***** Data supplied
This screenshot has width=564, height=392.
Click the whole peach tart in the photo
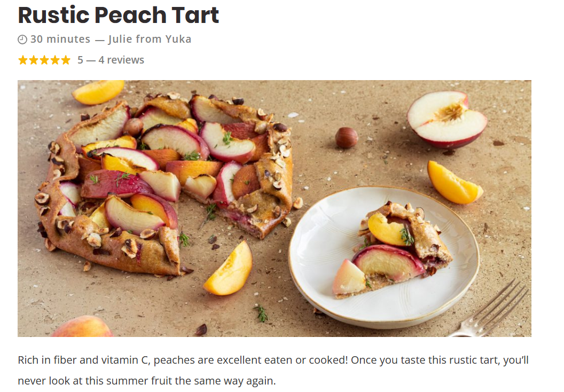point(163,183)
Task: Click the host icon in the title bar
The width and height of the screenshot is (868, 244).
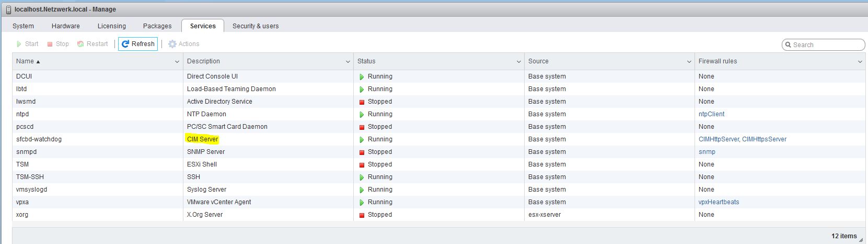Action: [8, 9]
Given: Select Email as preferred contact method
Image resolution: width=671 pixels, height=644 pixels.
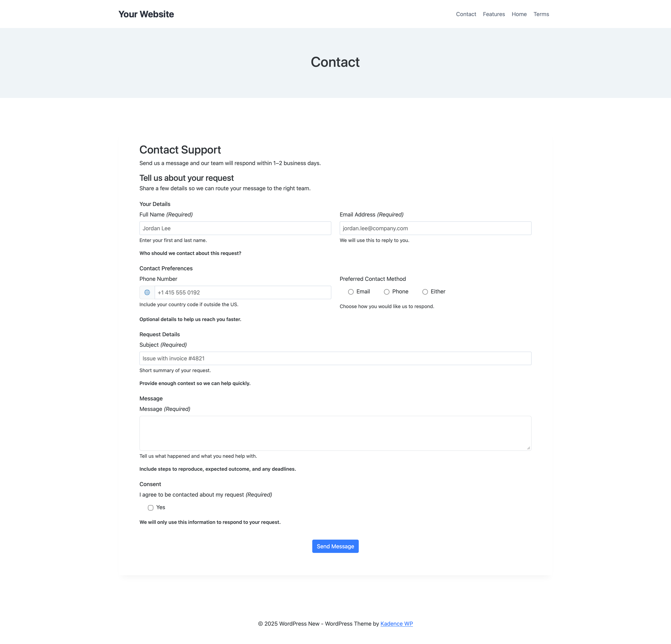Looking at the screenshot, I should (351, 292).
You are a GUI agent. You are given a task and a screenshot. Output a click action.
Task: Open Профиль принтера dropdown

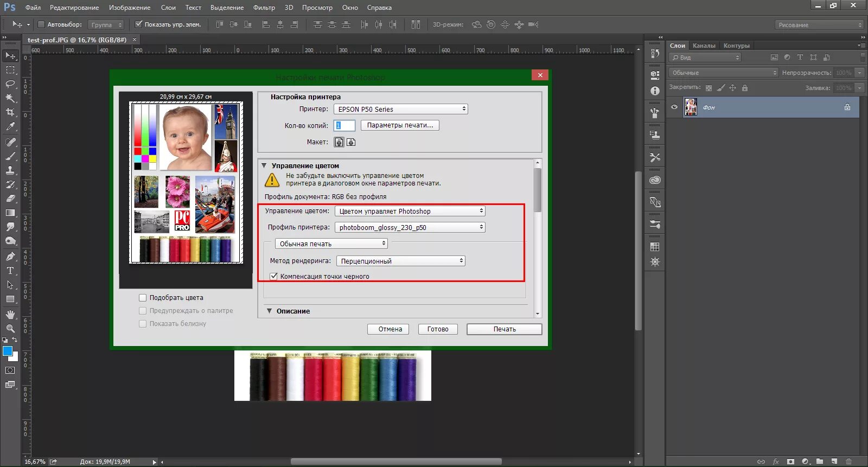(410, 227)
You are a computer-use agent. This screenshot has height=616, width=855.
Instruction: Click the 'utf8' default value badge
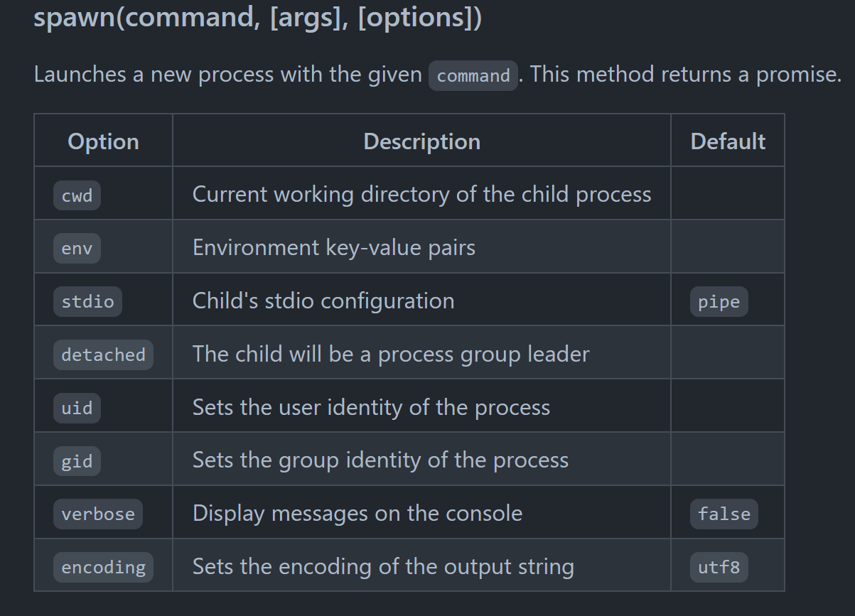click(719, 567)
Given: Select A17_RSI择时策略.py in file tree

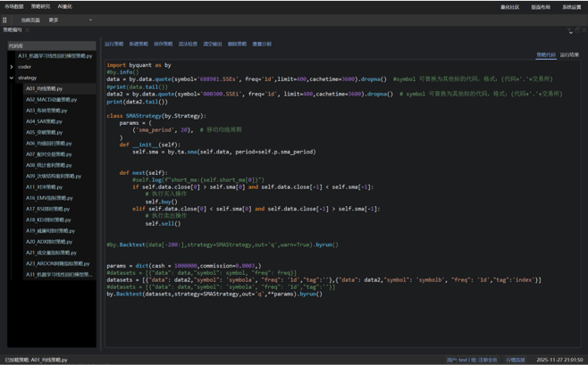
**********
Your instructions:
Which lines of the records contain the word "Select"? Copy each of them.

Task result:
Given: Select Email as preferred contact method
Given: Select A17_RSI择时策略.py in file tree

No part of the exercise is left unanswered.